● DESCRIPTION OF THE TASK:
Render this sentence from the blog excerpt on spam and teen blogging into Spanish: "The problem is, with the Internet, the consequences are often impossible to delete - ever."

● PROVIDED TEXT:
Summer spam: More porn
The amount of porn-touting spam in our in-boxes has risen 350% since June, The Register reports. That number's from email security company Clearswift. Porn spam requires special vigilance because - besides kids' exposure to inappropriate content - porn email is also "a popular carrier for malicious code." Just another reminder to kids and parents not to click on any links in these emails or download any attachments they carry. For balance, here's where porn, "a relatively small slice of the spam pie," lines up with other spam: "Financial spam accounts for 39% of the rubbish clogging our in-boxes," the Register adds, with healthcare a close second (30%). "Porn accounts for just under 5%."
Tuesday, August 17, 2004
Blogs' downside
I'm showing my age and parental bias, but to me the story of 20-something x-rated blogger Jessica Cutler is a good example of how blogging with your friends can go very wrong. For Jessica, the Washington Post reports, having her blog found out by boyfriends and, eventually, clients on Capitol Hill was bad news (getting fired, losing a lover) and good news (a Playboy pictorial this fall and a six-figure book contract). But for the many teenagers who get publicly personal on their blogs but who don't mix it up with people in powerful places, blog "secrets" won't make them rich and may be discovered by future admissions directors, prospective employers, etc. Kids usually either don't think about the consequences of telling all in online journals/blogs or choose not to. The problem is, with the Internet, the consequences are often impossible to delete - ever. That's why I feel it's imperative that parents at least know if their children have online journals and maybe even know what's posted in them. It could lead to some valuable discussion on ethical online behavior and your family's values, as well as on protecting what people will be able to turn up about your children in search engines way into the future. For more on teen blogs, see "Daugher's blog, mom's dilemma", "Teens' blog life" in my 1/16 issue and "Understanding blogs" in my 2/7/03 issue. Don't miss the Post piece's fascinating comments about how the sexual revolution is looking these days - e.g., how "stripped of its feminist political ideology," it "has left legions of young women free but confused."

● DATA EXCERPT:
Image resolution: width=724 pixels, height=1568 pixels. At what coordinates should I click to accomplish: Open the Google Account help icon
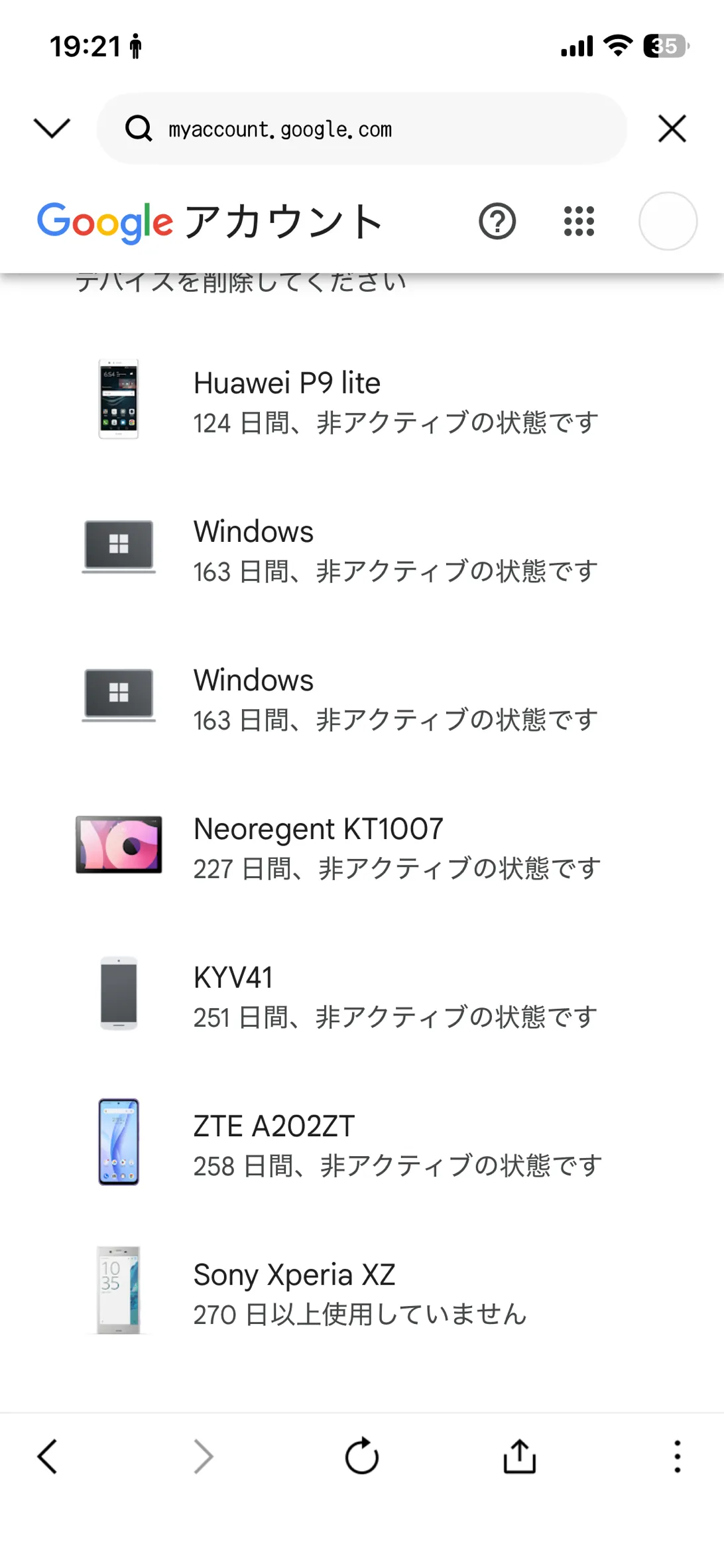click(x=497, y=222)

● RESPONSE:
El problema es que, con Internet, las consecuencias a menudo son imposibles de borrar, nunca jamás.